◆ WHAT IS BEING ASKED ◆
Of all the entries below, only the lines from the one with "The height and width of the screenshot is (316, 559)." up to and including the one with "Task: Open the All recents filter" are to be duplicated exactly.

◆ AVAILABLE DATA ◆
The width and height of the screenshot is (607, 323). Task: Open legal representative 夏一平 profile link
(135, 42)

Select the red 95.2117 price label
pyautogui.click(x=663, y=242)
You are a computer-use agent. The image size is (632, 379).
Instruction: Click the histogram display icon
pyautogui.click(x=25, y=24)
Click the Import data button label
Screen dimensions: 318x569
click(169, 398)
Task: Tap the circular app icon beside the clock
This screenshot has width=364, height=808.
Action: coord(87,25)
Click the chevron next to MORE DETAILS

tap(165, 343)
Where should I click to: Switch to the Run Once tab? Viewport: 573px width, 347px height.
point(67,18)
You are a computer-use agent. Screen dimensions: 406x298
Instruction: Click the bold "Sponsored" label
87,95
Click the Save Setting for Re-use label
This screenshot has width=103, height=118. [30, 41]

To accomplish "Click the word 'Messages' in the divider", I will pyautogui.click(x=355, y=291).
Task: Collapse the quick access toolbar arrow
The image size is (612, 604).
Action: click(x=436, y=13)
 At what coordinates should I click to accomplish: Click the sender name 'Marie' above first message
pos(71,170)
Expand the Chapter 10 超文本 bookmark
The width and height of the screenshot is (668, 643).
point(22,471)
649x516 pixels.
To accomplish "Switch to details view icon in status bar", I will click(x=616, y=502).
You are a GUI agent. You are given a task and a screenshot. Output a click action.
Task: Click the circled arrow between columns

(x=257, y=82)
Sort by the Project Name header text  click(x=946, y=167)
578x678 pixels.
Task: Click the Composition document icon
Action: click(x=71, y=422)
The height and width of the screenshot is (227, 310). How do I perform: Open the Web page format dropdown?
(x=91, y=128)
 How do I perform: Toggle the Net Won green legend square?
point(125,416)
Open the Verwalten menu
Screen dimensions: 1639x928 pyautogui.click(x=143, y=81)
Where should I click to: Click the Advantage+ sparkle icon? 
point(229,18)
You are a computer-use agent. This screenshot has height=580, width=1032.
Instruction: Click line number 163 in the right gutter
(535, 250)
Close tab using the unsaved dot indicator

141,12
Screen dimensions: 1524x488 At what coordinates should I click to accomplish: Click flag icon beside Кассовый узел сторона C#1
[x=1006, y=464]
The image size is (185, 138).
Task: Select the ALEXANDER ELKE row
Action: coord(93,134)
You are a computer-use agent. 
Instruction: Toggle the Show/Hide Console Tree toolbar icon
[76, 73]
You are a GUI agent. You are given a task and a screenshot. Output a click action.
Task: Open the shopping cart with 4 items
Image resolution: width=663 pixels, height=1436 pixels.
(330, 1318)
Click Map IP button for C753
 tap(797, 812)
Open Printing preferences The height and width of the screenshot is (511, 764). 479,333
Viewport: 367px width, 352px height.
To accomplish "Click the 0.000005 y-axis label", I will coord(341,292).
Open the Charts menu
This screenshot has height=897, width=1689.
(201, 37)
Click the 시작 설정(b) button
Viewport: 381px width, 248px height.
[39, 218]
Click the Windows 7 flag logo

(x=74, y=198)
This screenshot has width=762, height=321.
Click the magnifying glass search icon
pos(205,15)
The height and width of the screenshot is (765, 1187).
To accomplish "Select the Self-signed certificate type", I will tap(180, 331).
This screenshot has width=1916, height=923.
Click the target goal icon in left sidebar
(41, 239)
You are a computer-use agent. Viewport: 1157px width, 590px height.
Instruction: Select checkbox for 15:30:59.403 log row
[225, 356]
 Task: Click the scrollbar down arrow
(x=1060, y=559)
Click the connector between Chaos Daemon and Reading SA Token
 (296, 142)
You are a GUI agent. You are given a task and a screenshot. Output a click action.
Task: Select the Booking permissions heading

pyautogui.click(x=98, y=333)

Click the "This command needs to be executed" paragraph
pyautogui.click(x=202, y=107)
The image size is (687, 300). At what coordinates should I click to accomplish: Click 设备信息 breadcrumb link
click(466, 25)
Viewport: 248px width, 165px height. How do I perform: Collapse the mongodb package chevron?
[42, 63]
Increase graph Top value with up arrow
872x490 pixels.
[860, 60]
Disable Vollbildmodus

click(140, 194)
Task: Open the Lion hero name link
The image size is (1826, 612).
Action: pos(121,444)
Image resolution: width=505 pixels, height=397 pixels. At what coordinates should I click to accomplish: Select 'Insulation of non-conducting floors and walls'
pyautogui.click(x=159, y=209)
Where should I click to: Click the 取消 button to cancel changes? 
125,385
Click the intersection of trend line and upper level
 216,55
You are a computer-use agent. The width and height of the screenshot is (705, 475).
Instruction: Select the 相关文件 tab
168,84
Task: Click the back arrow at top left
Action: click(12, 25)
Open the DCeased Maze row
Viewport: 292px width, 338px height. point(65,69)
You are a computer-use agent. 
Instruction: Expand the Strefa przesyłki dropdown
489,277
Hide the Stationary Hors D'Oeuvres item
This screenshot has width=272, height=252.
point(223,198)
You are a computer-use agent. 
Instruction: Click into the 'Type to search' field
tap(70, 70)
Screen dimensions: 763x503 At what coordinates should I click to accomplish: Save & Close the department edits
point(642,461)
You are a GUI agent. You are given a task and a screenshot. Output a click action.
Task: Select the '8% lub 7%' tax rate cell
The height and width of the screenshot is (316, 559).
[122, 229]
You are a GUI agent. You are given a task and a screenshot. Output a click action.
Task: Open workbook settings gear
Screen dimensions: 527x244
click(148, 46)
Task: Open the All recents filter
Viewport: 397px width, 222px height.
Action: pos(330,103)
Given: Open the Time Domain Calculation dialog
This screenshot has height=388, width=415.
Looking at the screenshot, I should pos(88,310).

◆ OUTPUT OF THE EXERCISE ◆
The height and width of the screenshot is (316, 559).
[122, 229]
You are a GUI agent. You are given a task and a screenshot. Output a click action.
Task: Open workbook settings gear
Screen dimensions: 527x244
click(148, 46)
Task: Open the All recents filter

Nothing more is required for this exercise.